A verse in a Jimmie Rodgers blue-yodel from 1928 pretty well sums up where we rail travellers presently find ourselves:
“All around the water tank,
waiting for a train.A thousand miles away from home, sleeping in the rain.”
Rodgers was singing about the rambling, train-hopping vagabonds of his day, but it’s the majority of Americans who’re now waiting, stuck in traffic and yearning for a train. Interestingly, the latest battle cry of neoconservative right wingers is “American Exceptionalism,” referring to a pathetic bit of quasi-religious myth making that insists the USA is the biblical “city upon a hill.” We are, they aver, blessed by God to be intrinsically superior to other nations, as “proven” by our vast industrial capacity, absence of class wars, glorification of individualism, and adherence to the holy doctrine of unfettered capitalism. It’s like a Koch brothers fairy tale, depicted by Disney.
But exceptionalism is as exceptionalism does—and it takes way more than ideological fantasy to build a world-class, comprehensive transportation system. Indeed, our “God-blessed” America has not even measured up to mediocrity in developing this essential piece of public infrastructure.

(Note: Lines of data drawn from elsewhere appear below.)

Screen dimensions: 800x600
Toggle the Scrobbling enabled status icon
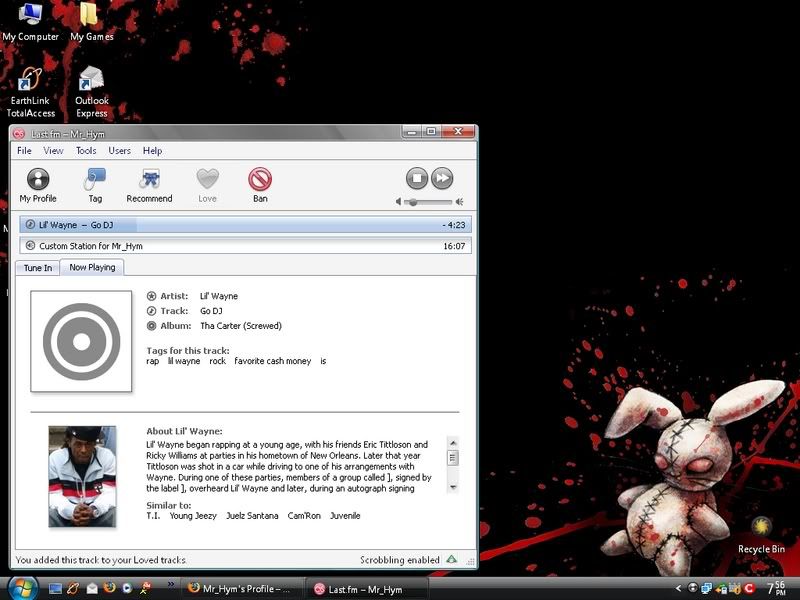click(451, 560)
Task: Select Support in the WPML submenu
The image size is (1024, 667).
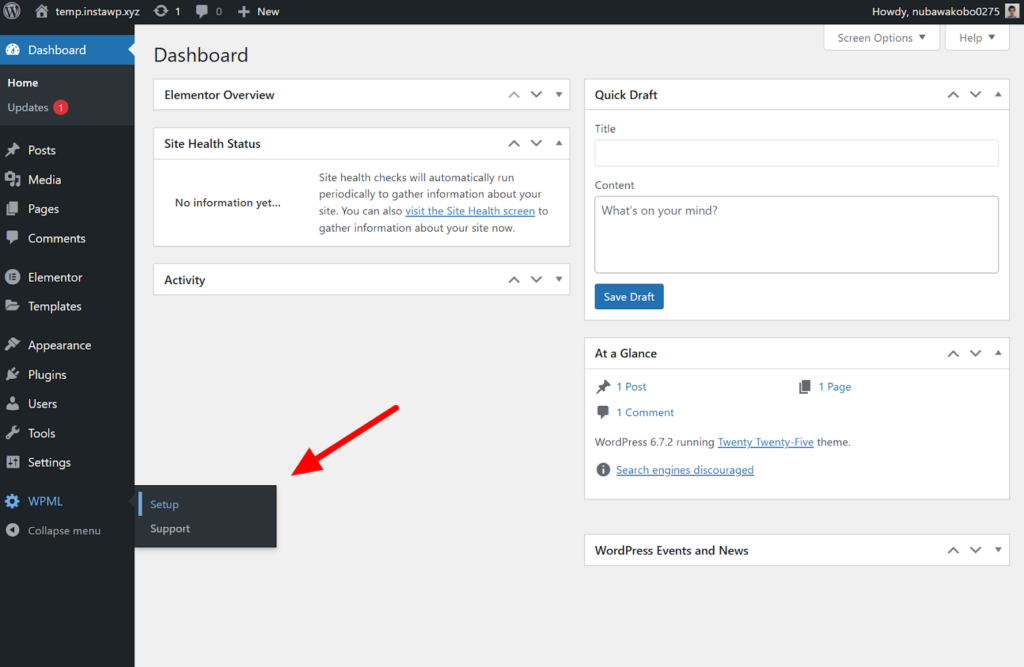Action: 170,529
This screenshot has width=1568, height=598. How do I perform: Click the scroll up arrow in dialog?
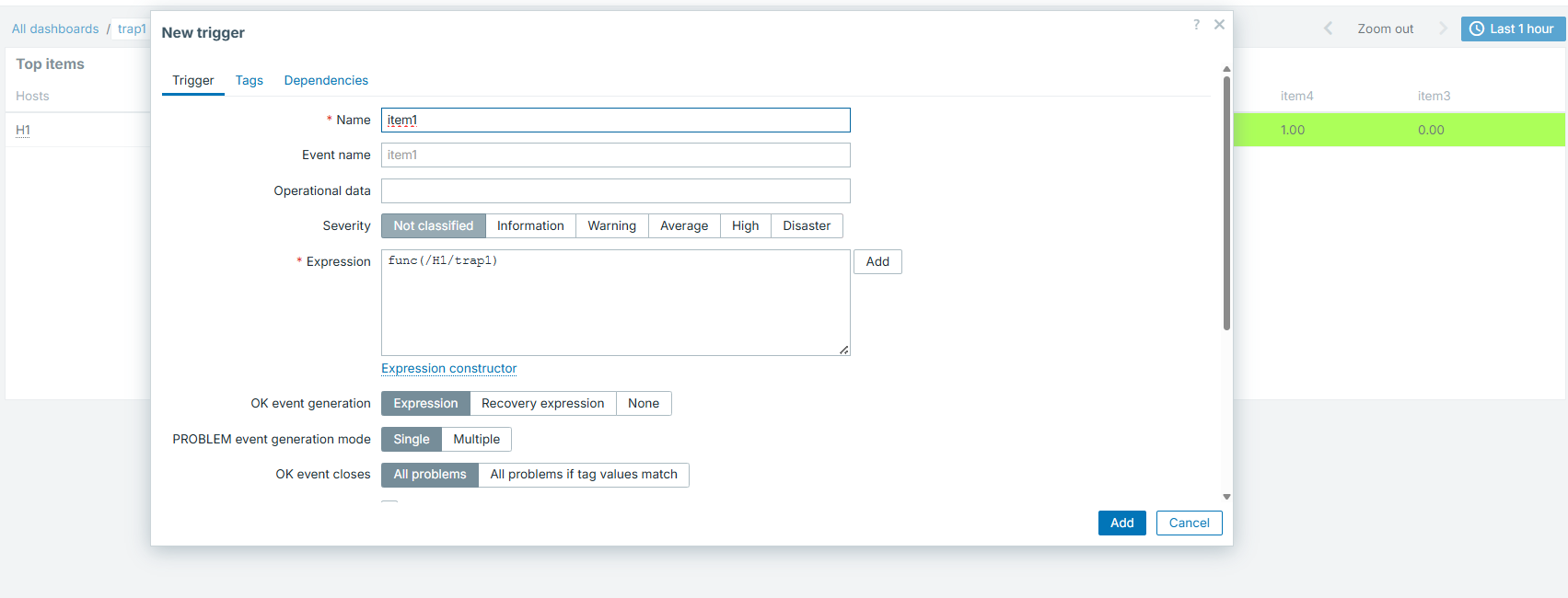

Practically every wealthy nation today is making major investments in building high-speed rail (HSR) networks to transport their people at speeds of 150 to 220 miles per hour—Japan, Canada, France, Russia, India, England, Morocco, Korea, Saudi Arabia, Italy, China, Mexico, Poland, Spain, Brazil, Germany, South Africa, Turkey, etc. But not us, not the wealthiest nation, one with dozens of cities dotted across a continent with millions of people needing fast, convenient rail connection. Not our country.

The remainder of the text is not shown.